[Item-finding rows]
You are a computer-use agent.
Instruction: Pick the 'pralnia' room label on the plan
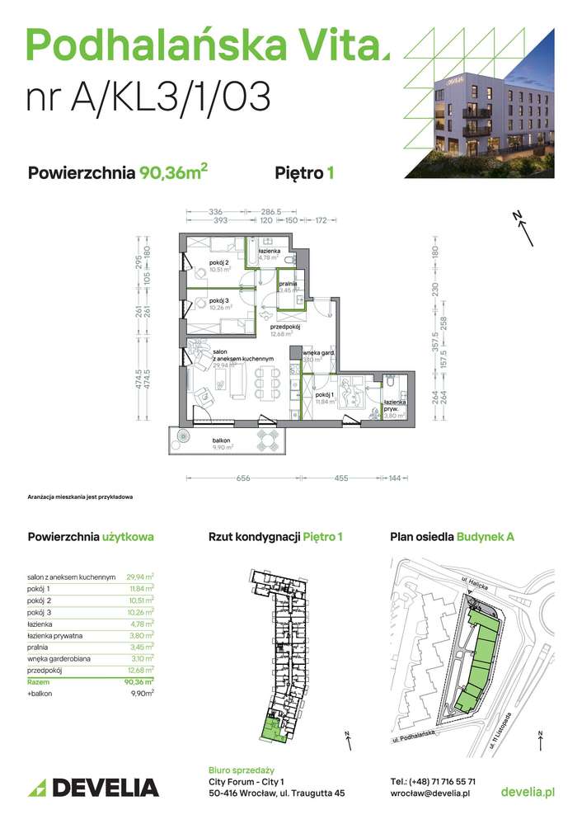(288, 283)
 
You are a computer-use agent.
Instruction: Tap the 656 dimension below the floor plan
(241, 478)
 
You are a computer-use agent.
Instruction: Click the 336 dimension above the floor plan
(193, 211)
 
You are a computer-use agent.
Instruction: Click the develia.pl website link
(528, 792)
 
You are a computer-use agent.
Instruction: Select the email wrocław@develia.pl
(429, 793)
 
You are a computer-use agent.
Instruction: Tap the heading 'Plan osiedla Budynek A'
(452, 537)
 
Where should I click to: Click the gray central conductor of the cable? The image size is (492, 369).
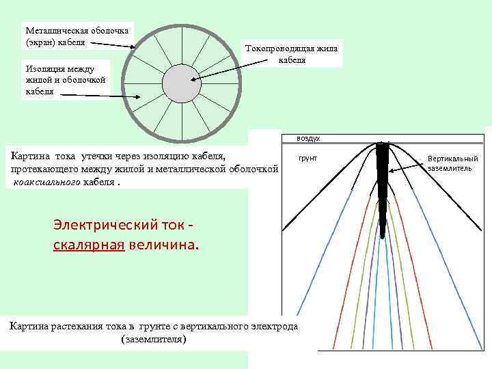click(181, 82)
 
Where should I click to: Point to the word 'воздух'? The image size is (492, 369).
click(308, 138)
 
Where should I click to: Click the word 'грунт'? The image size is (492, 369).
click(308, 158)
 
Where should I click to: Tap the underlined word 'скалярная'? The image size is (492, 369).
click(88, 245)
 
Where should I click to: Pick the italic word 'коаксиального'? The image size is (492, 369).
click(46, 182)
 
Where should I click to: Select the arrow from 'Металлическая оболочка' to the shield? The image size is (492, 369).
click(112, 44)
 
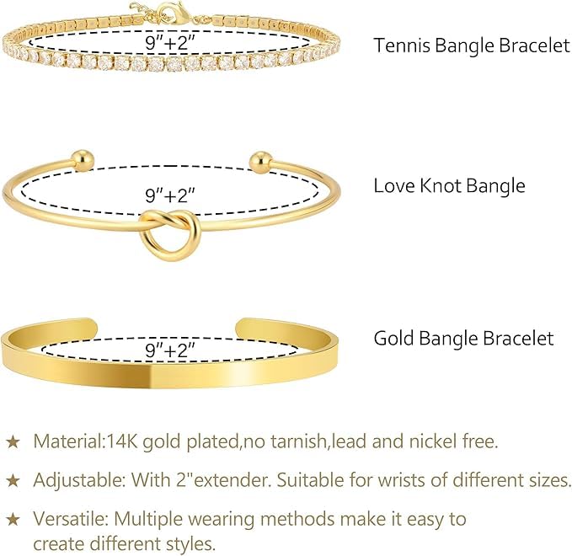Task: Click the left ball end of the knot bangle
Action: click(81, 158)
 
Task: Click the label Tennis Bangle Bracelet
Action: click(472, 45)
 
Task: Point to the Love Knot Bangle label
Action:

Written exercise :: Copy out every one of the rows above word for word, leaving out the pictures.

Final result ::
You are a computer-use agent.
Instruction: Pick the 'pralnia' room label on the plan
(288, 283)
 
You are a computer-use agent.
Instruction: Tap the 656 dimension below the floor plan
(241, 478)
 
You are a computer-use agent.
Instruction: Click the 336 dimension above the floor plan
(193, 211)
 
You are a computer-use agent.
Instruction: Click the develia.pl website link
(528, 792)
 
You are a computer-use agent.
Instruction: Select the email wrocław@develia.pl
(429, 793)
 
You are a computer-use agent.
Instruction: Tap the heading 'Plan osiedla Budynek A'
(452, 537)
 
Where should I click to: Click the gray central conductor of the cable? The image size is (492, 369).
click(181, 82)
 
Where should I click to: Point to the word 'воздух'? The image size is (492, 369).
click(308, 138)
 
Where should I click to: Click the word 'грунт'? The image size is (492, 369).
click(308, 158)
 
Where should I click to: Tap the underlined word 'скалярная'? The image size is (492, 369).
click(88, 245)
 
Where should I click to: Pick the italic word 'коаксиального'? The image size is (492, 369).
click(46, 182)
 
Where should I click to: Select the arrow from 'Металлическая оболочка' to the shield? The image size is (492, 369).
click(112, 44)
 
Task: Click the left ball end of the knot bangle
Action: click(81, 158)
 
Task: Click the label Tennis Bangle Bracelet
Action: click(472, 45)
 
Task: Point to the Love Knot Bangle label
Action:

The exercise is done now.